Exercise:
Say how many lines of the listing below include the word "each", with no other output.

Data for review:
* * * * * * *

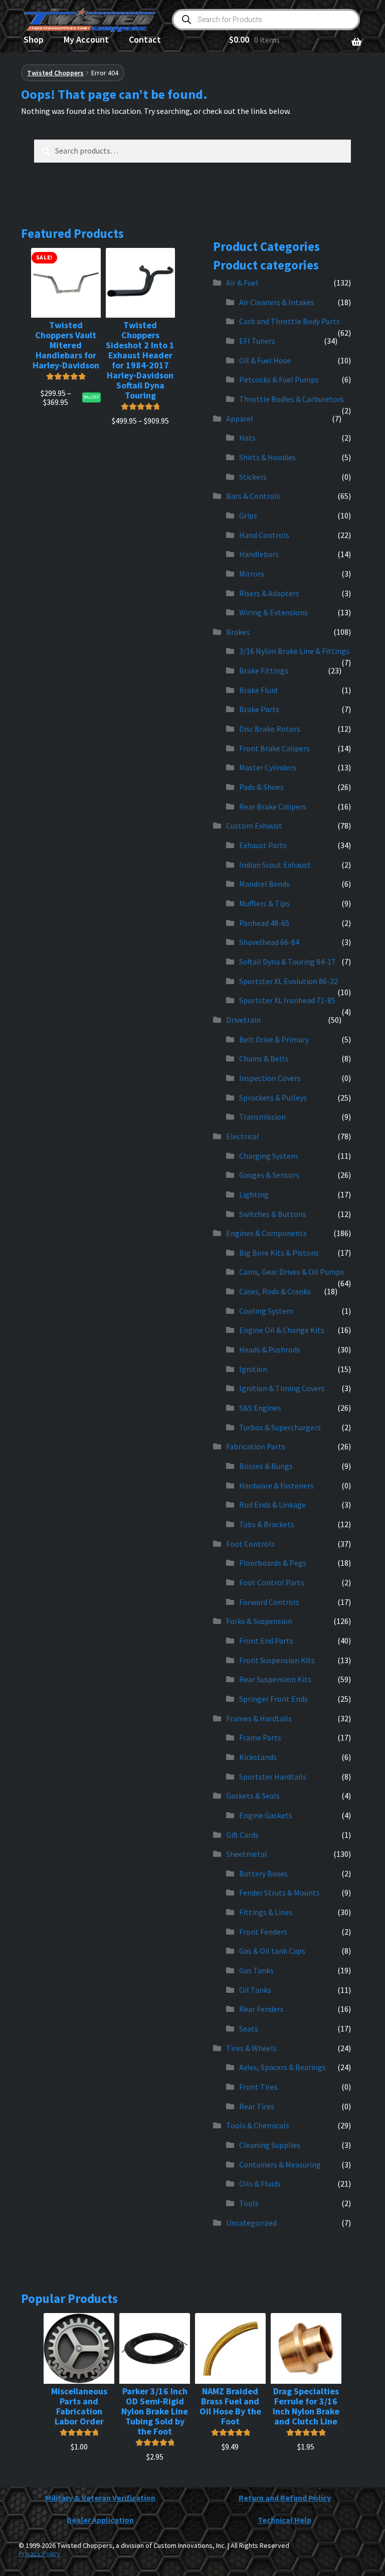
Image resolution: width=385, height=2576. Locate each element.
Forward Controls (269, 1602)
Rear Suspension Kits (275, 1679)
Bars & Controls (253, 496)
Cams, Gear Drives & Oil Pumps (291, 1272)
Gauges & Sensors (269, 1175)
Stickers (253, 477)
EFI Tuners (257, 341)
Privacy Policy (39, 2553)
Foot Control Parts (271, 1582)
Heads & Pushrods (269, 1349)
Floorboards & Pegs (272, 1563)
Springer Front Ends (273, 1699)
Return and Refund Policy (285, 2498)
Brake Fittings (263, 670)
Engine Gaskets (265, 1815)
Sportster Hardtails (272, 1777)
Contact (145, 39)
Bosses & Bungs (266, 1466)
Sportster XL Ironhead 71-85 (287, 1000)
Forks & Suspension (259, 1621)
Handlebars (259, 554)
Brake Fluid (258, 690)
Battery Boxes (263, 1873)
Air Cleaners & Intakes (276, 302)
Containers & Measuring (280, 2164)
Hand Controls (264, 535)
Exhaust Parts (263, 845)
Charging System (268, 1156)
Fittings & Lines (266, 1912)
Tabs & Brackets (266, 1524)
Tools (249, 2203)
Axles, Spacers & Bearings (282, 2067)
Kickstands (258, 1757)
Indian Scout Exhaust (275, 865)
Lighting (254, 1194)
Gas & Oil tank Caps (272, 1951)
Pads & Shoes (261, 787)
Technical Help (284, 2520)
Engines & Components (266, 1233)
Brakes (238, 632)
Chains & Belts (264, 1058)
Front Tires (258, 2087)
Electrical (242, 1136)
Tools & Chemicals (257, 2125)
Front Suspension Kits (277, 1660)
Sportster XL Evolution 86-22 (288, 981)
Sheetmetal (246, 1854)
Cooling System (266, 1311)
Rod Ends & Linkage (272, 1505)
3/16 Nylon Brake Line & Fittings (294, 651)
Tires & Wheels (251, 2048)
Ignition (253, 1369)
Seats (248, 2028)
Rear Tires (256, 2106)
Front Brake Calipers (274, 748)
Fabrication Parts (255, 1446)
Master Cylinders (267, 767)
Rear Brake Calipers (272, 806)
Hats (247, 438)
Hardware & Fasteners (276, 1485)
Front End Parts (266, 1641)
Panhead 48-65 (264, 923)
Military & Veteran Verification (100, 2498)
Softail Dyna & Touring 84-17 (287, 962)
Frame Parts (260, 1737)
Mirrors (251, 574)
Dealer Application (100, 2520)
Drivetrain (243, 1020)
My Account (86, 39)
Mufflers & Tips (264, 903)
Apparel (239, 419)
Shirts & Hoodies (267, 457)
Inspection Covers (270, 1078)
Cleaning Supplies (269, 2145)
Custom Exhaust (254, 826)
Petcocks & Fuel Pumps (279, 379)
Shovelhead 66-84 (269, 942)
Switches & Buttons (272, 1214)
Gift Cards (242, 1835)
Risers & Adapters (269, 593)
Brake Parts (259, 709)
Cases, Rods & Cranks (275, 1291)
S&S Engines (260, 1408)
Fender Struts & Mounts (279, 1892)
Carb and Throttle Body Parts (289, 321)
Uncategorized (251, 2223)
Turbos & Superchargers (280, 1427)
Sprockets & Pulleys (273, 1098)
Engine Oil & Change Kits (281, 1330)
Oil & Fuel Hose (265, 360)
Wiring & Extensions (273, 612)
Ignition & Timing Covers (282, 1388)
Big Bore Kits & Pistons (279, 1253)
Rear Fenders (261, 2009)
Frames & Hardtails (259, 1718)
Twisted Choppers (55, 72)
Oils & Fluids (260, 2184)
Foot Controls (250, 1544)
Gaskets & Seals (253, 1796)
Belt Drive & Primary (274, 1039)
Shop (34, 39)
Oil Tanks (255, 1990)
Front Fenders (263, 1932)
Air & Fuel (242, 283)
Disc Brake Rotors (269, 729)
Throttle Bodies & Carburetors (291, 399)
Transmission (262, 1117)
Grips (248, 515)
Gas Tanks (256, 1970)
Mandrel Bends (264, 884)
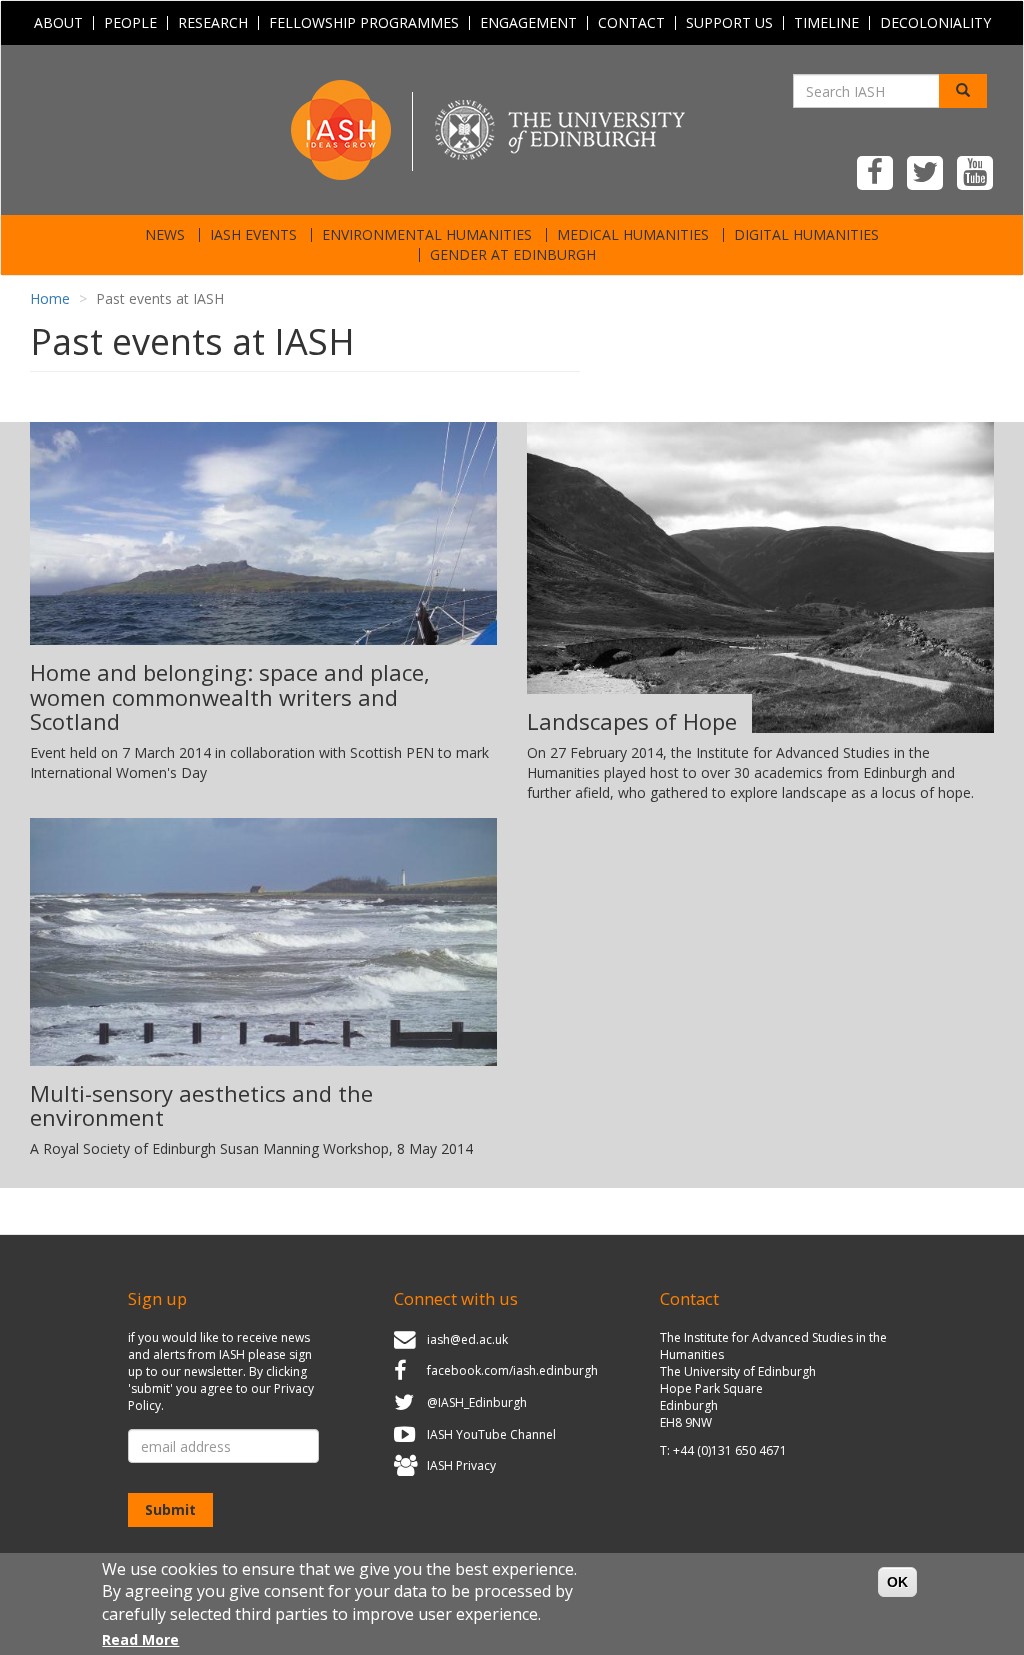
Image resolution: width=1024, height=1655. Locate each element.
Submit (170, 1509)
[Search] (963, 91)
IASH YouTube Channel (491, 1434)
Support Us (729, 23)
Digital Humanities (806, 235)
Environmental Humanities (427, 235)
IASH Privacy (461, 1465)
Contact (631, 23)
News (165, 235)
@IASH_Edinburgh (477, 1402)
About (58, 23)
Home (50, 298)
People (130, 23)
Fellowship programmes (364, 23)
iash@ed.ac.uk (467, 1339)
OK (897, 1582)
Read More (140, 1639)
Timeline (826, 23)
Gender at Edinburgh (513, 255)
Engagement (528, 23)
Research (213, 23)
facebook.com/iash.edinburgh (512, 1371)
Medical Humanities (633, 235)
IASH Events (253, 235)
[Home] (512, 128)
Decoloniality (935, 23)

* * * * * * *

Task solution:
2